MULHER-COLAR E MULHER-BRINCO: QUAL VOCÊ NÃO É?
MULHER-COLAR
Crédito da Arte: Jim Dine

- Aventureira, portanto, mais exibida. Ostenta antes de conhecer. Privilegia festas e saídas noturnas.
- Envaidece-se pelo elogio de sua aparência.
- Não casará em segredo. Seu homem é para exibir a outras mulheres.
- Planeja os relacionamentos. Na despedida, dá o fora e disfarça que foi enganada.
- Adora receber presentes.
- Procura a unidade. Não é dispersiva, não costuma ter vida dupla.
- Tem a história sob o controle, é indiferente com aquilo que escapa.
- Adota posição extremista: ou tudo ou nada. Não agüenta o nada. É blefe.
- Oscila entre a posição de vítima e algoz. É mais algoz quando vítima. É insuportável (e fatal) quando recorre aos diminutivos. ‘Meu amorzinho’, por exemplo.
- Deseja ser surpreendida. O colar é despir as costas.
- Guarda uma inclinação para transparência. O que não significa intimidade.
- Desculpa-se com rapidez, desde que tenha uma recompensa para o sacrifício.
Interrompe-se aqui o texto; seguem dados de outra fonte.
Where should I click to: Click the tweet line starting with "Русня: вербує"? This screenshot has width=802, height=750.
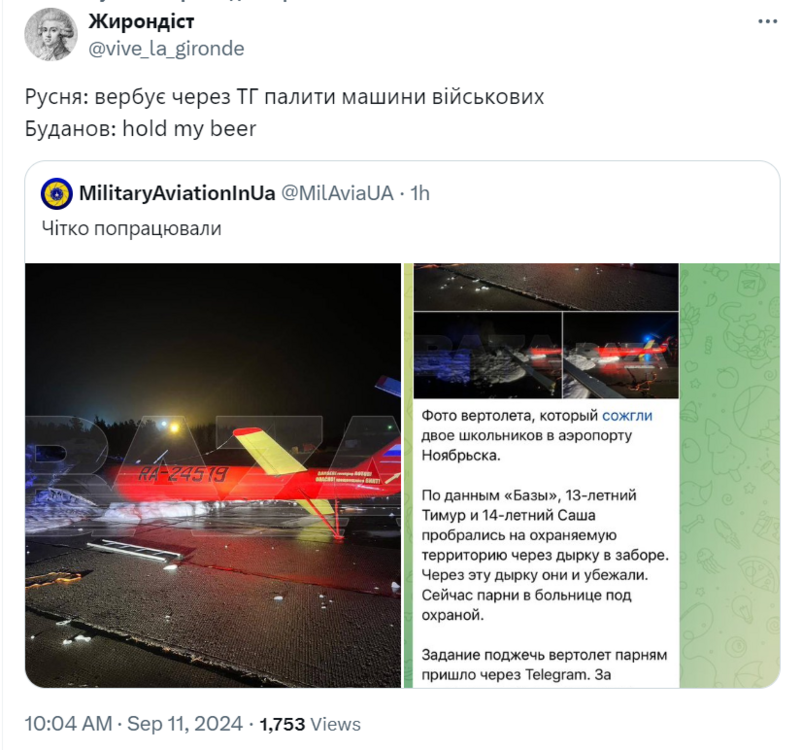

- Será rude até quando desnecessário. Pedir desculpa é um tormento para ela.
- Seu humor depende de como acorda.
- É exagerada para a alegria. Com tal contundência que se assemelha a um pedido de casamento.
- Tem resistência para abdicar do passado. Não esquece as ofensas. As pedras estão muito próximas da garganta.
- Sua solidão só serve para recarregar a bateria do celular.
- Muda pelo conforto.
- Totalmente influenciável e ansiosa pela aprovação.
- Colar é mais complicado de perder. Não há como extraviar, ou fingir que ele não existe. A mulher-colar não aceita metades, suplências e realidades provisórias.
- É possessiva, com uma teimosia implacável de menina mimada. O colar é primo da coleira. Com a diferença: quem põe manda, não é mandado.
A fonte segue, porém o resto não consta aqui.